Thursday, September 06, 2012

LIFE'S WORK VIII

Not long after Blake and Linnell met they cooperated in engraving a commission which Linnell had for an image of a Baptist minister. Blake as a youth had been trained in traditional engraving techniques during his apprenticeship. He was resistant to some of the methods of engraving which were later introduced to save labor.  Linnell was less trained and less experienced in engraving but had been introduced to techniques which Blake could see were valuable. Because the two men respected one another personally and acknowledged the artistic abilities of the other, they were able to work together as a team.

Linnell's journal includes references to several occasions when the two men attended exhibitions or visited museums. The pleasure that they had in viewing and critiquing artwork together would have been multiplied when they visited the home of Thomas Butts, Blake's primary patron. There Linnell would have seen for the first time hundreds of images which Blake had produced for Butts including the illustrations to Paradise Lost, dozens of illustrations to the Old Testament and to the New  Testament, illustrations to Milton's Comus and On the Morning of Christ's Nativity and more. The set of illustrations from 1805-6 to the Book of Job so impressed Linnell that he commissioned a copy be produced for him. 
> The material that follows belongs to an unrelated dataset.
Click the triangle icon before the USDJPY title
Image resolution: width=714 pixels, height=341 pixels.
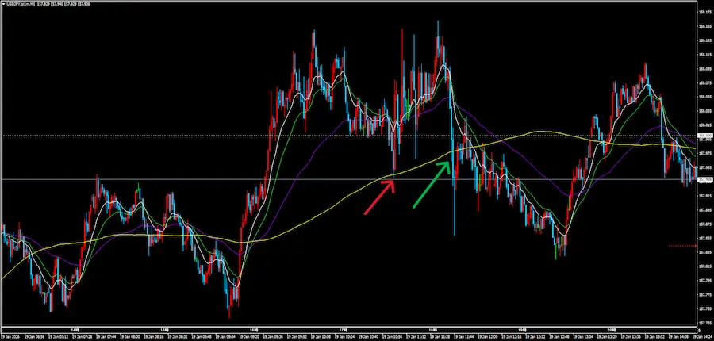(3, 4)
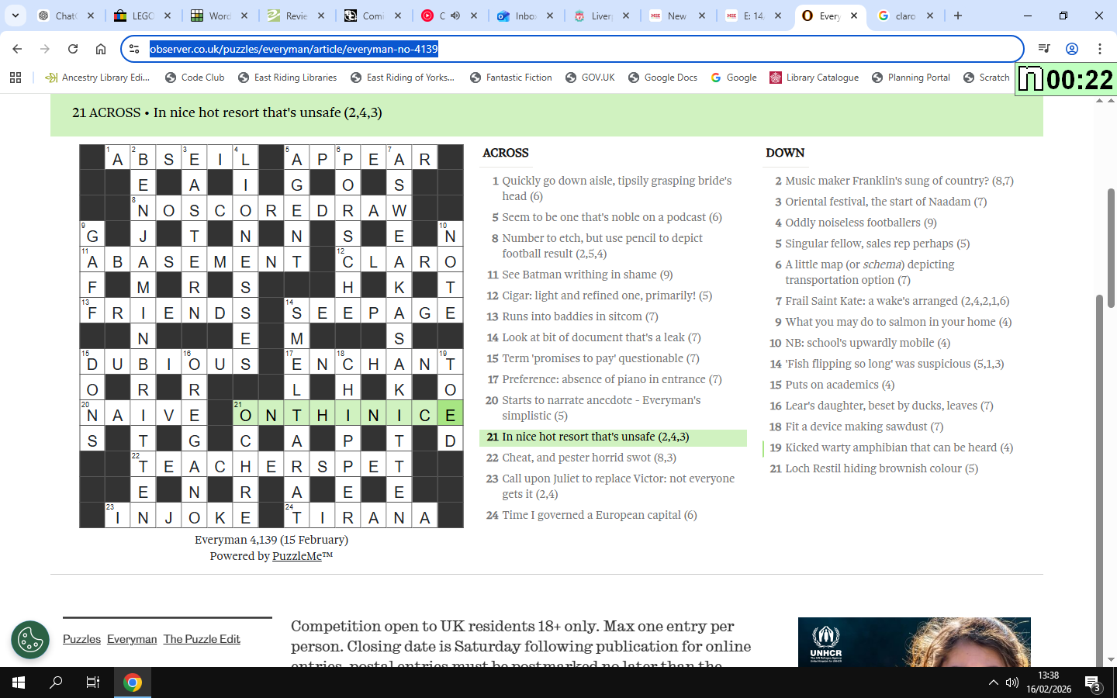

In 1821 Linnell and Blake traced the outlines from the Butts images in order for Blake to make the copies. The Linnell set of Job images can be viewed in the Blake Archive, and compared to the Butts set. Here is the fourth image from the Linnell set as found on Wikimedia.


Illustrations to the Book of Job
Linnell Set, 1821
The Messengers Tell Job of His Misfortunes

We can be sure that Blake was conveying his ideas about visionary art to his friend during the time they spent together.


Vision of the Last Judgment, (E 554)
    " The Nature of Visionary Fancy or Imagination is very little
Known & the Eternal nature & permanence of its ever Existent
Images is considerd as less permanent than the things of
Vegetative & Generative Nature yet the Oak dies as well as the
Lettuce but Its Eternal Image & Individuality never dies. but
renews by its seed. just the Imaginative Image
returns the seed of Contemplative
Thought the Writings of the Prophets illustrate these conceptions
of the Visionary Fancy by their various sublime & Divine Images
as seen in the Worlds of Vision
...
  This world of Imagination is the World of
Eternity it is the Divine bosom into which we shall all go after
the death of the Vegetated body   This World is
Infinite & Eternal whereas the world of Generation or Vegetation
is Finite & Temporal    There Exist
in that Eternal World the Permanent Realities of Every Thing
which we see are reflected in this Vegetable Glass of Nature
     All Things are comprehended in their Eternal Forms in the
Divine body of the Saviour the True Vine of Eternity
The Human Imagination who appeard to Me as Coming to Judgment.
among his Saints & throwing off the Temporal that the Eternal
might be Establishd. around him were seen the Images of
Existences according to a
certain order suited to my Imaginative Eye"
 
From the Victorian web we find a quote from Linnell about Blake published in The Life of John Linnell by A. T. Story in 1892:
"I soon encountered Blake's peculiarities, and was sometimes taken aback by the boldness of some of his assertions. I never saw anything the least like madness. I never opposed him spitefully, as many did. But being really anxious to fathom, if possible, the amount of truth that there might be in his most startling assertions, I generally met with a sufficiently rational explanation in the most really friendly and conciliatory tone. Even to John Varley, to whom I had introduced Blake, and who readily devoured all the marvellous in Blake's most extravagant utterances — even to Varley Blake would occasionally explain, unasked, how he believed that both Varley and I could see the same visions as he saw — making it evident to me that Blake claimed the possession of some powers, only in a greater degree, that all men possessed, and which they undervalued in themselves, and lost through love of sordid pursuits, pride, vanity, and the unrighteous Mammon."